(Work to be completed): Report each line of the data below that contains the word "will", copying every such line in full.

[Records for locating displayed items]

────────

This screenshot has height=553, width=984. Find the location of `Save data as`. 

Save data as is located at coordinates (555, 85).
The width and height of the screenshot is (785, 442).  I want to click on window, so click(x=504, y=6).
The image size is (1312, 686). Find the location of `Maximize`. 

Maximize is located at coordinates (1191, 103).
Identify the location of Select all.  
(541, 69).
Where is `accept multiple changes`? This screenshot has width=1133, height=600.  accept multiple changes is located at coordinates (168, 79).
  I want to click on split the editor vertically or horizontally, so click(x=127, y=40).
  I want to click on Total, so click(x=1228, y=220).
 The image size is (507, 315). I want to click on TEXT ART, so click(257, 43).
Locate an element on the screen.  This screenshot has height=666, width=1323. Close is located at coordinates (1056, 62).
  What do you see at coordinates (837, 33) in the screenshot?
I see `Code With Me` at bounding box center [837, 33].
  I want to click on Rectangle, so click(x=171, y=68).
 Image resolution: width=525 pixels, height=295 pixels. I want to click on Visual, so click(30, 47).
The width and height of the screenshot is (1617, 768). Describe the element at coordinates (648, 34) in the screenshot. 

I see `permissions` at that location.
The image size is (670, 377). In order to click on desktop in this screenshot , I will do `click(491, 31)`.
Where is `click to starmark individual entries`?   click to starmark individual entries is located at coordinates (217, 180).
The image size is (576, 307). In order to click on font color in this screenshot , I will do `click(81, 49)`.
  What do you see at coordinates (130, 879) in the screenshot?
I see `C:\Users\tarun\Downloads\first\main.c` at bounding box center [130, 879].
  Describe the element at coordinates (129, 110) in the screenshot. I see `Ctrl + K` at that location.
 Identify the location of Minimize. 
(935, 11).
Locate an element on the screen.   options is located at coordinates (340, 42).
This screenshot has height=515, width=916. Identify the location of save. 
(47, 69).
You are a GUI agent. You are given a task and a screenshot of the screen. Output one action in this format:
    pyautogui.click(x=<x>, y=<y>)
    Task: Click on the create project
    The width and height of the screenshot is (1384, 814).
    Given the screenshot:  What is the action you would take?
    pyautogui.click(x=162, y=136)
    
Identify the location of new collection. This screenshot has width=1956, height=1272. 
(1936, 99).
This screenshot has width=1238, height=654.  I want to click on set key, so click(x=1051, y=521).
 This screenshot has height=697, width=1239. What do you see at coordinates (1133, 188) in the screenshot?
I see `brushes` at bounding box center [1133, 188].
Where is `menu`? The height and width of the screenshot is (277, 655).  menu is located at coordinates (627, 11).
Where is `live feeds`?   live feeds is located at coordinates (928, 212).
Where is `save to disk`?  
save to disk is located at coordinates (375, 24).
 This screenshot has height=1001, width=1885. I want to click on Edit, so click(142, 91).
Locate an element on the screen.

────────

(The solution):
The image size is (670, 377). In order to click on desktop in this screenshot , I will do `click(491, 31)`.
The image size is (576, 307). In order to click on font color in this screenshot , I will do `click(81, 49)`.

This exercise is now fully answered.